Anna Hazare’s statement comes a day after Prime Minister Manmohan Singh also said the government was open to discuss the 74-year-old self-styled activist’s demands after briefly detaining him earlier this week.
At least 50,000 people gathered on Sunday to support Hazare, who is demanding a tough anti-graft law. But Hazare’s insistence that the government introduces this bill on Tuesday and passes it by the end of this month has sparked criticism that his group was dictating policy to an elected parliament, putting pressure on him to compromise.
“We have not closed the door of dialogue. We have kept it open. Only through dialogue the issues can be resolved,” Hazare told supporters at an open ground in the capital on the sixth day of his fast. Protesters chanted “Anna, you keep fighting, we are with you,” and “Hail mother India”.
Hazare’s campaign has found resonance with millions of Indians, particularly the middle classes tired of endemic bribes and a series of corruption scandals that have touched top politicians and businessmen in Asia’s third largest economy. But critics of Hazare’s hunger strike, who include novelist and social activist Arundhati Roy, say he is setting a precedent by holding democratic institutions hostage.

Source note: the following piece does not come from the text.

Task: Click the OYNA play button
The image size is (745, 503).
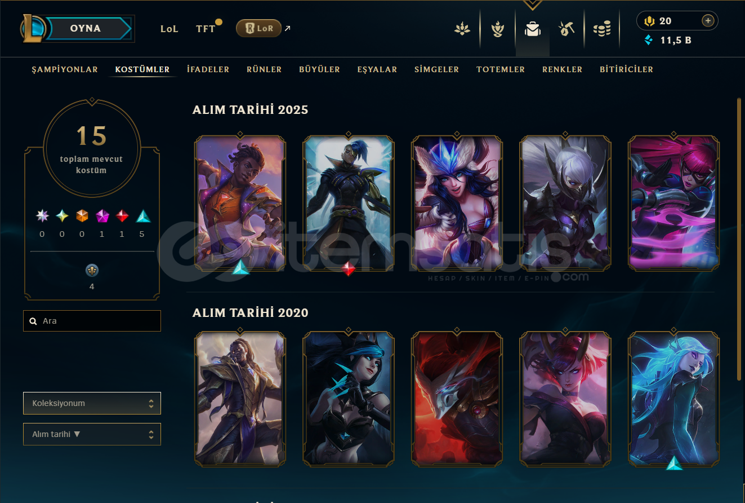Action: 86,28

“The danger is if we get rid of these institutions and say that discussions will happen outside parliament, then tomorrow there can be a mobilisation of any kind of extremist group,” renowned social activist Aruna Roy told CNN-IBN TV. Roy’s civil rights organisation, the National Campaign for People’s Right to Information (NCPRI), said it would introduce its own anti-graft bill to parliament.